Site Reliability Engineer

3-5 Years

Save

Early Applicant

Job Description

System Engineer / Site Reliability Engineer (SRE)

Key Responsibilities

Middleware Management: Deploy, configure, and optimize mission-critical middleware, specifically Apache Kafka clusters and Aerospike NoSQL databases, Grafana, Promtheus.
Observability & Logging: Manage and scale the ELK Stack (Elasticsearch, Logstash, Kibana) for centralized logging, proactive monitoring, and performance analysis.
Secrets Management: Administer HashiCorp Vault to ensure secure storage and dynamic injection of secrets, certificates, and encryption keys.
System Patching: Perform routine patching including kafka, ELK, Java patching and reboot activity, log rotation, and backup verification.
Incident Response & RCA: Troubleshoot complex distributed systems, participate in on-call rotations, and conduct Root Cause Analysis (RCA) to prevent recurrence.
Performance Tuning: Monitor system health and performance metrics to proactively identify bottlenecks in middleware and cloud infrastructure.
Security & Compliance: Implement security best practices, including system hardening, vulnerability remediation, and identity management.

Required Skills & Qualifications

Experience: 3–5 years in Linux System Administration, Middleware Engineering, or SRE roles.
Middleware Expertise: Hands-on experience managing Kafka (brokers, topics, replication) and Aerospike (clustering, storage engines).
Security Tools: Strong understanding of HashiCorp Vault administration (policies, secret engines, and auth methods).
ELK Stack: Proficiency in managing Elasticsearch clusters, Logstash pipelines, and Kibana visualizations.
Scripting: Advanced Python or Bash scripting for automation and system integrations.
Networking: Deep knowledge of TCP/IP, DNS, Firewalls, Load Balancers, and AWS networking.
High Availability: Solid understanding of clustering, disaster recovery, and failover strategies for middleware tools.

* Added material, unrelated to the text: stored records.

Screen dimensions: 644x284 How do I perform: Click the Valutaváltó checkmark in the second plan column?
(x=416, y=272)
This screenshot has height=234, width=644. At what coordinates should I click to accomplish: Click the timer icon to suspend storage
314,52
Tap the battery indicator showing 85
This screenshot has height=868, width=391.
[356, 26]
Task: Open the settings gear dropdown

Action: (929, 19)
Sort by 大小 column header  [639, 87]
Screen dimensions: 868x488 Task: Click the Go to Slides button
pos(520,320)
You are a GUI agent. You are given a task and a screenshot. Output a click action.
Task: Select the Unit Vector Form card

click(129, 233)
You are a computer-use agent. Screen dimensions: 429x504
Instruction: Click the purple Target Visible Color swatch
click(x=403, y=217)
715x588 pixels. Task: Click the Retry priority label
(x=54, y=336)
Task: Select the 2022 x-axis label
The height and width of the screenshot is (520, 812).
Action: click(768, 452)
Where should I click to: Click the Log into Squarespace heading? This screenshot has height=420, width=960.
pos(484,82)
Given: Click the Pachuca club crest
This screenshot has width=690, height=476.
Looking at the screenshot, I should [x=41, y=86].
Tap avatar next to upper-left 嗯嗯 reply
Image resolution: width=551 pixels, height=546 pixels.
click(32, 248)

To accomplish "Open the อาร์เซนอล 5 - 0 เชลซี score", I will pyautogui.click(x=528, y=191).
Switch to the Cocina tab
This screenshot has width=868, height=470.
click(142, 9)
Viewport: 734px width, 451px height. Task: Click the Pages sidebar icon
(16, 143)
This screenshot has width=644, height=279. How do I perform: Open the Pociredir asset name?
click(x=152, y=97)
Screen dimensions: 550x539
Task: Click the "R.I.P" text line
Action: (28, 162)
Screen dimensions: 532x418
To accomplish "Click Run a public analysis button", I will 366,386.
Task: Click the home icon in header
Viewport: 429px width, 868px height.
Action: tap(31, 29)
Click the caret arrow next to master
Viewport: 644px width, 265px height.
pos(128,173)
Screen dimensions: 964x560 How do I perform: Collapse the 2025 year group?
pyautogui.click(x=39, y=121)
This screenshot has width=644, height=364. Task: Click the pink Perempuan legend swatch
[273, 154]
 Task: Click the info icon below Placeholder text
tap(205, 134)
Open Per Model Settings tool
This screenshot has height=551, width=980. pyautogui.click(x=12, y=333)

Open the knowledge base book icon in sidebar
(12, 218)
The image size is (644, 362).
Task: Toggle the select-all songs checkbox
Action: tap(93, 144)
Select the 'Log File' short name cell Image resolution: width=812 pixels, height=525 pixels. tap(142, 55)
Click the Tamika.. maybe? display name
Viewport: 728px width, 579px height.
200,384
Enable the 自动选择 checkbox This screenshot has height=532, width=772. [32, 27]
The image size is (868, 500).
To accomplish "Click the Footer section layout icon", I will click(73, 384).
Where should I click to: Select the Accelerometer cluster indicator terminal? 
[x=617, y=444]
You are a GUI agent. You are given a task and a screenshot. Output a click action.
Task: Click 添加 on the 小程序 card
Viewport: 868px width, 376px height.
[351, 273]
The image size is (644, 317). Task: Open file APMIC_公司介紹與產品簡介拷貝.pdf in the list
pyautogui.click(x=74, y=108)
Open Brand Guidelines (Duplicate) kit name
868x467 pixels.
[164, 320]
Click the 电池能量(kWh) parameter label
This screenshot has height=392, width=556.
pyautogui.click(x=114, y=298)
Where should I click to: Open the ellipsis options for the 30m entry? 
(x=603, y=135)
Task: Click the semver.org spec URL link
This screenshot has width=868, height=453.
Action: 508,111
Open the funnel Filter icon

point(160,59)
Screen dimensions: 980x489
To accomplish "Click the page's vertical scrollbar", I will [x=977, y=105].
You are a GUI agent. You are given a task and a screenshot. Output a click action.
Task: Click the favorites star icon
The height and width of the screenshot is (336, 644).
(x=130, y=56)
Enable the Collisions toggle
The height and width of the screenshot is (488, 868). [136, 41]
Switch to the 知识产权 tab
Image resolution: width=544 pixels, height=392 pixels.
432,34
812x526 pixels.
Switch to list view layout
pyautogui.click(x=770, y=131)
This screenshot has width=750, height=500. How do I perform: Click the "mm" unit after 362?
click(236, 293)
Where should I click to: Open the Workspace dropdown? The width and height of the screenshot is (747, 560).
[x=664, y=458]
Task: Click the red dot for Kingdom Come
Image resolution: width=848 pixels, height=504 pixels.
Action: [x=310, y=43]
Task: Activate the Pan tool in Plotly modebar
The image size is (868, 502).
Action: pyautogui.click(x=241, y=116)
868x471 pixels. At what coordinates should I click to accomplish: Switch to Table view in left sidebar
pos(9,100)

Good to Have (Preferred Skills)

Certifications: RHCE/RHCSA RHEL Administrator or HashiCorp Certified: Vault Associate.
Databases: Basic administration of relational databases like MySQL or PostgreSQL.
Ticketing Systems: Experience with ServiceNow, JIRA, or Remedy for incident and change management.
Production Support: Proven track record of managing large-scale production environments with strict SLAs.